The Ban Culture : Right Or Wrong ?

The culture of banning films in India have existed since the British era. Banning a film or a book had no logical reasoning and were done randomly. It had nothing to do with the excuses that are offered now, such as: disturbing harmony, spreading unrest, hurting religious sentiments, and so on. Currently, the film that has fall prey to the culture is the controversial film the Kerala Story. Though, well accepted among the public, the hype created around the film is simply baseless. It has nothing to do with public perceptions.

In the mid-‘70s, when the Emergency was in force, the film Aandhi was banned because the prime minister at that time thought the film aimed to show her in a bad light! Aandhi, was the story of a woman driven by her ambitious politician father to make a career in politics at the cost of her marriage. The film did well, thanks to powerful performances by Sanjeev Kumar and Suchitra Sen, and the musical score that reverberates even today.

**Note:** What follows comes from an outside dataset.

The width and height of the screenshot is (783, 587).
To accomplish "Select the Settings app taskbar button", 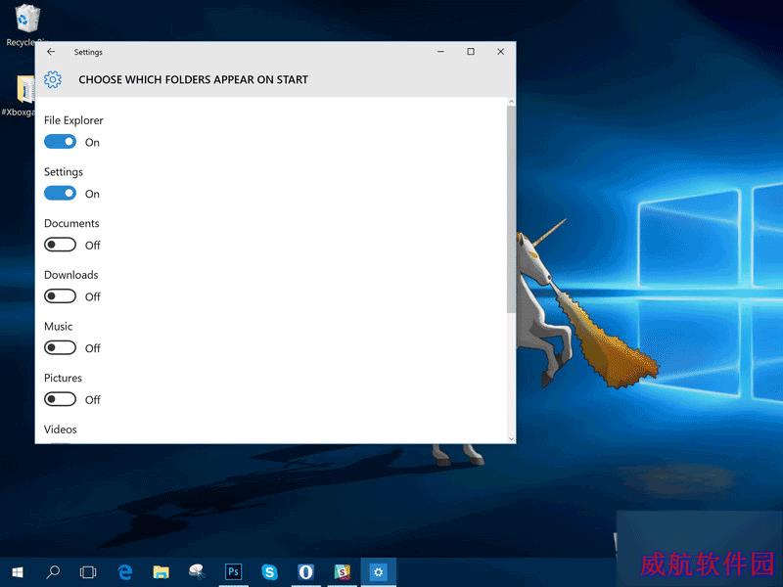I will [x=379, y=572].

The two recent targets for bans, ‘The Kashmir Files’ and ‘The Kerala Story’, led to so much controversy that it generated public  interest to watch the film . Kashmir Files was lauded enough by the public for showing what happened in Kashmir and stirred emotions towards the people of Kashmir. Similarly, what was happening with the women in Kerala was no secret and was always in the news. People were indifferent as if it was all happening in some other part of the world! Even the television news channels barely touched the subject. So what was it about the film version that stirred up such a frenzy?

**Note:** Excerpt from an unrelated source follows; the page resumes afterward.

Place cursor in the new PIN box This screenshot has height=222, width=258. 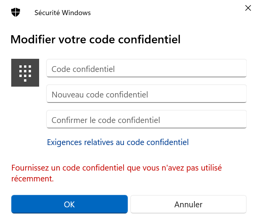[146, 94]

With both ‘The Kashmir Files’ and ‘The Kerala Story’, the people at large were aware that injustice had been meted out to people about which there was nothing they could do. Now, with endorsing such films, the public at large is countering such banning calls. Otherwise ‘The Kashmir Files’ wouldn’t have done 12 times the business of the same filmmaker’s, ‘The Tashkent Files’! at whopping Rs 244 crore. This is the kind of business successful commercial potboilers do. ‘The Kerala Story’ figures are equally unimaginable. Having opened with about Rs 8 crore on day one, it is growing each day with first week collection close to Rs 80 crore!. Film Trade analyst Taran Adarsh in his Tweet had this amazing figures for The Kerala story.

Thanks to the banning culture, people are more interested in watching such films and honour the efforts of the film-makers. What is more, the governments which did not act on the issues at stake in Kashmir and Kerala are promoting such films by triggering debates and giving tax exemption thereby, symbolically endorsing the film.